Difa' 'an al Sunah (Membela Sunah)  hukumnya wajib bagi setiap umat Islam.  Namun kewajiban tersebut harus didasari oleh kemampuan yang mumpuni.  Sehingga,  pembelaan yang dilancarkan tidak setengah matang yang malah akan berakibat fatal bagi kehujahan sunnah itu sendiri.
Prof. Ahmad Ma'bed Abdul Karim
Sumber: google.com

Prof.  Ahmad Ma'bed,  sang Maestro dalam bidang Hadis dan Ilmu Hadis Univ.  Al Azhar dalam seminarnya yang bertajuk “Hujiah al Sunah” baru-baru ini mengungkapkan keperihatinan beliau terhadap hal tersebut. Di sana Beliau membebeberkan sebab munculnya berbagai macam syubhat serta  cara dalam mengatasinya. Beliau menyebutkan bahwa peran umat Islam dalam menangkal semua syubhat yang diarahkan kepada sunah sangatlah penting. Kalau sekiranya masing-masing di antara umat Islam mau meluangkan waktunya 10 menit saja untuk membaca sunah (Itthila' al Mubasyir) di setiap harinya, syubhat-syubhat semacam ini tidak akan pernah ada artinya.

Pada seminar selanjutnya, yang dilaksanakan oleh al Azhar al Syarif, beliau menguatkan lagi hal ini, beliau berkata: “Saya tidak meminta 24 jam dari waktu kalian dalam sehari semalam itu semuanya,  tetapi saya hanya meminta 10 menit saja di setiap harinya, yaitu sebelum kalian tidur".

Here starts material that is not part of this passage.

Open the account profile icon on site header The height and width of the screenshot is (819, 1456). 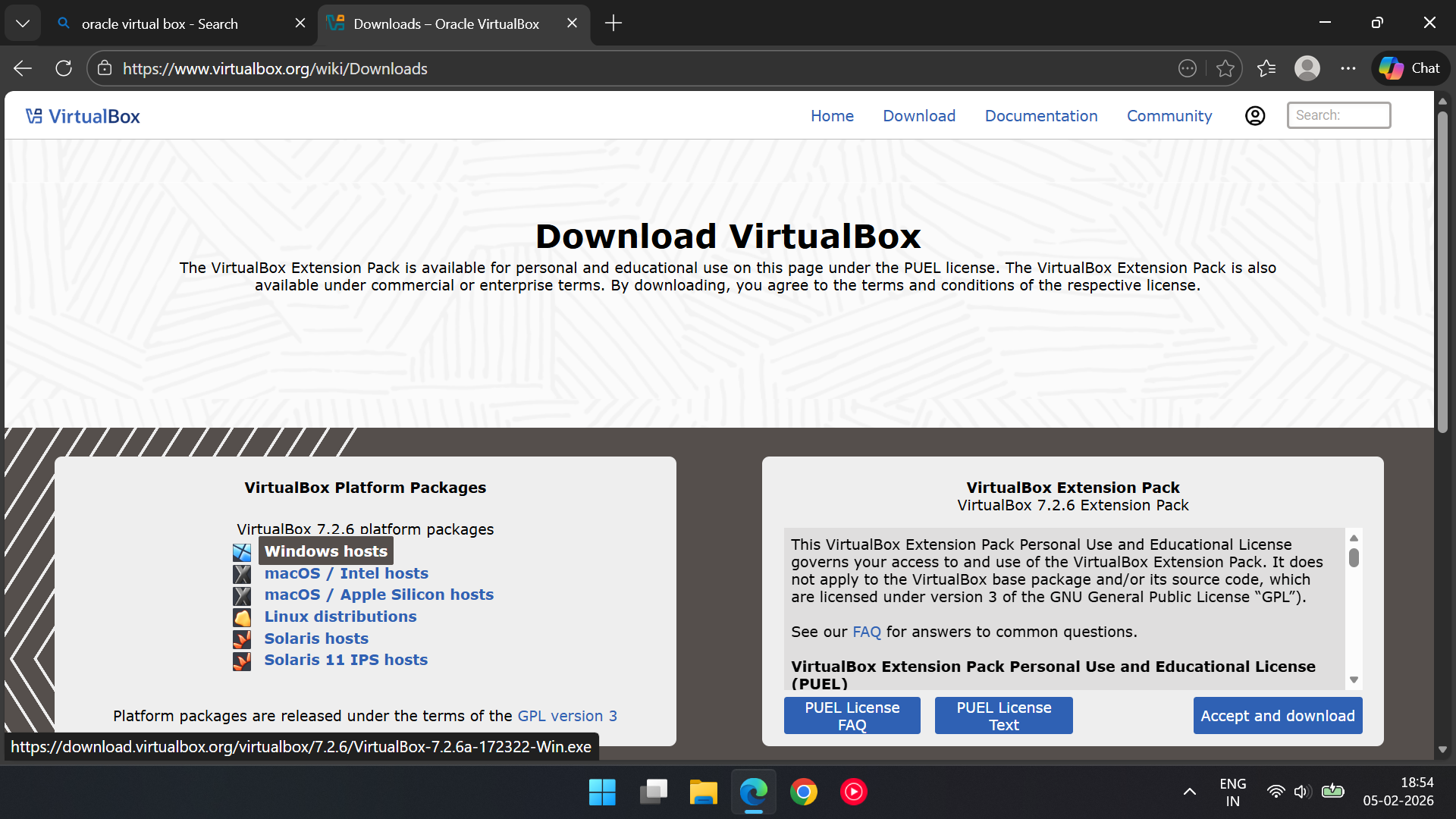point(1255,116)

Kemudian beliau melanjutkan "kalau sekiranya kalian mengaplikasikan hal ini dalam kehidupan kalian,  kalian tidak akan menemukan tempat bagi para musuh-musuh Islam yang ingin merongrong keotentikan sunah itu".

Apa yang beliau sampaikan ini bukan hanya isapan jempol belaka, melainkan sudah melalui tajribah (percobaan) selama puluhan tahun yang beliau lakukan sendiri.

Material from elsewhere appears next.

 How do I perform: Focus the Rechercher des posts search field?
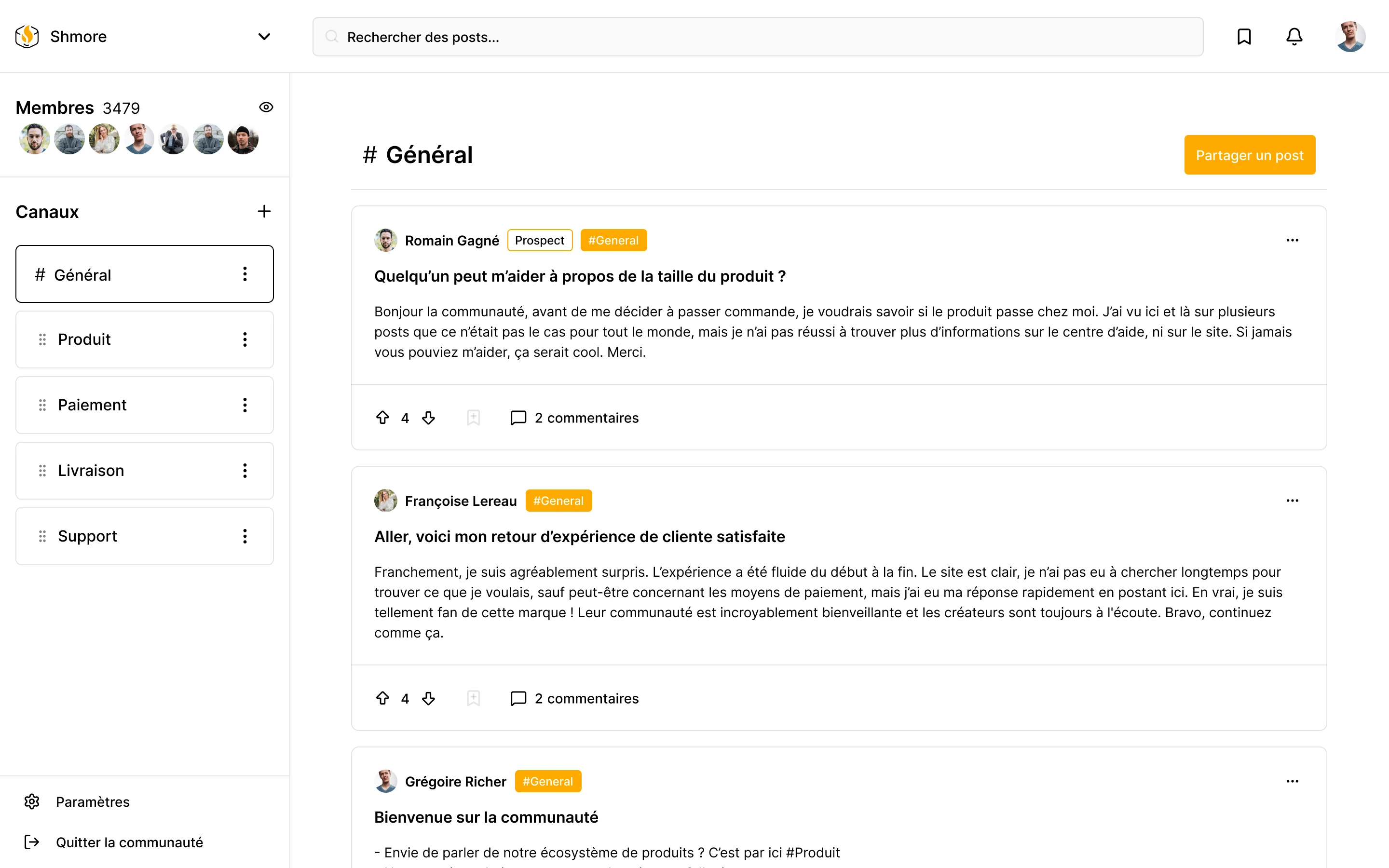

Berkenaan dengan bacaan Yaumian (Harian) itu, seorang dari hadirin bertanya, manakah kitab yang direkomendasikan oleh Syeikh untuk dibaca di setiap harinya sebagai pemula?
Syeikh merekomendasikan tiga judul kitab, yaitu:
1. Al Arba'un Al Nawawiyah,  karangan Imama Nawawi.  Karna mengumpulkan hadis-hadis dari berbagai permasalahan keislaman.
2. Umdah al Ahkam, karangan Syeikh Abdul Ghani al Maqdisi. Karna kitab ini mengumpulkan hadis-hadis sahih yang  disepakati oleh Bukhari dan Muslim.
3. Jaami’ al Ushul, karangan Ibnu Katsir.

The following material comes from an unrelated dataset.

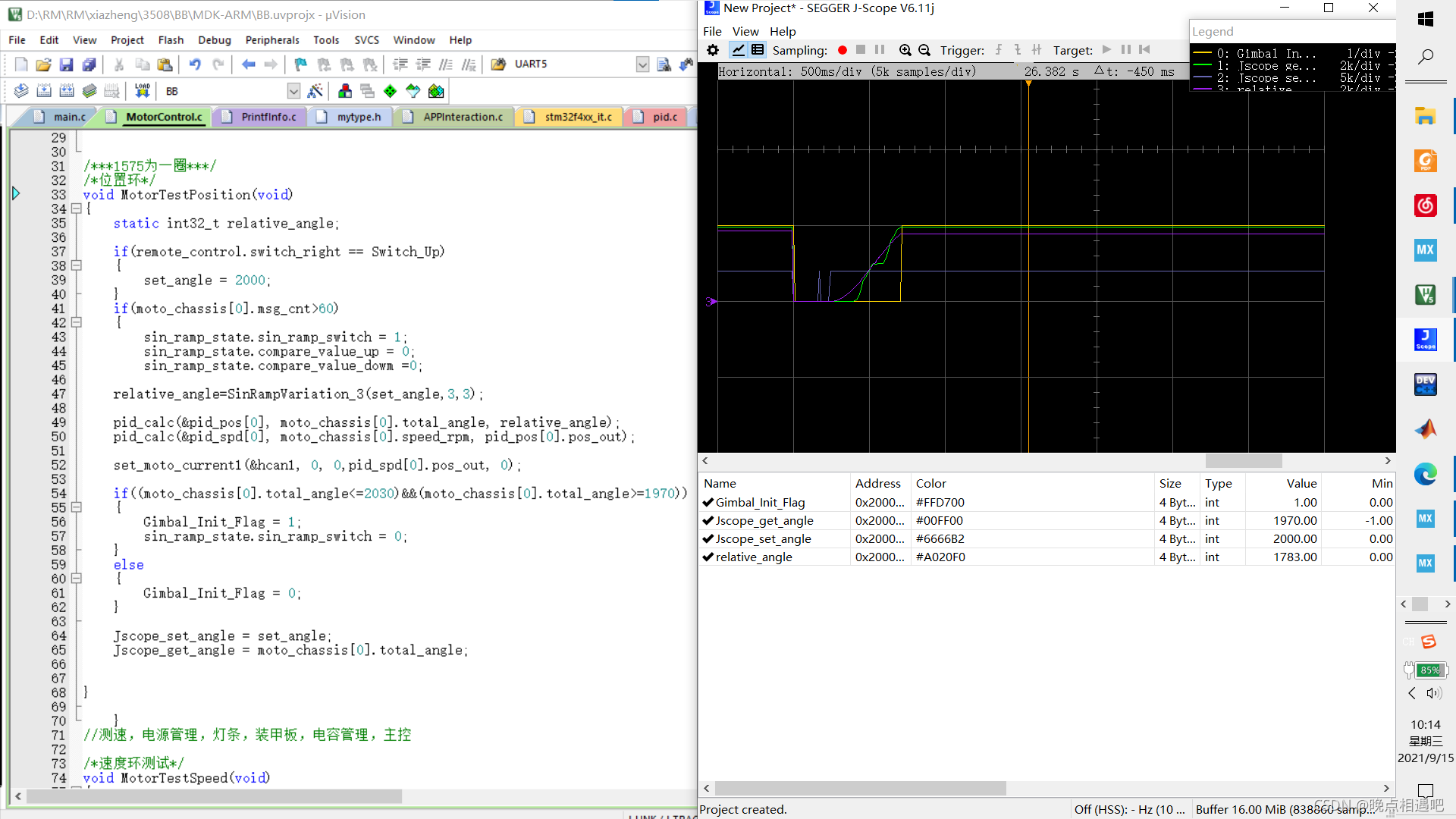Click Jscope_set_angle color #6666B2 cell
Viewport: 1456px width, 819px height.
pyautogui.click(x=940, y=538)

Senada dengan apa yang disampaikan oleh Prof. Ahmad Ma’bed,  Syeikh Abdullah Izzuddin dalam banyak muhadharahnya sering menjelaskan hal ini.  Beliau menceritakan kisah yang beliau langsung dengar dari sang Maha Guru (Syeikh Musthafa Abu Sulaiman al Nadwi)  ketika ditanya tentang bagaimana melawan para pelempar syubhat terhadap kesucian sunah Rasulullah,  beliau menjawab: "Jangan sibukkan diri kalian  untuk membalas mereka,  karena itu semua hanya akan menimbulkan jidal yang tak berujung dan  tidak akan memberikan kepuasan terhadap kedua belah pihak, bahkan akan membuat syubhat itu tumbuh subur dan berkembang. Cukuplah kalian jaga sunah dengan Ihya' al Sunah (Menghidupkamnya)."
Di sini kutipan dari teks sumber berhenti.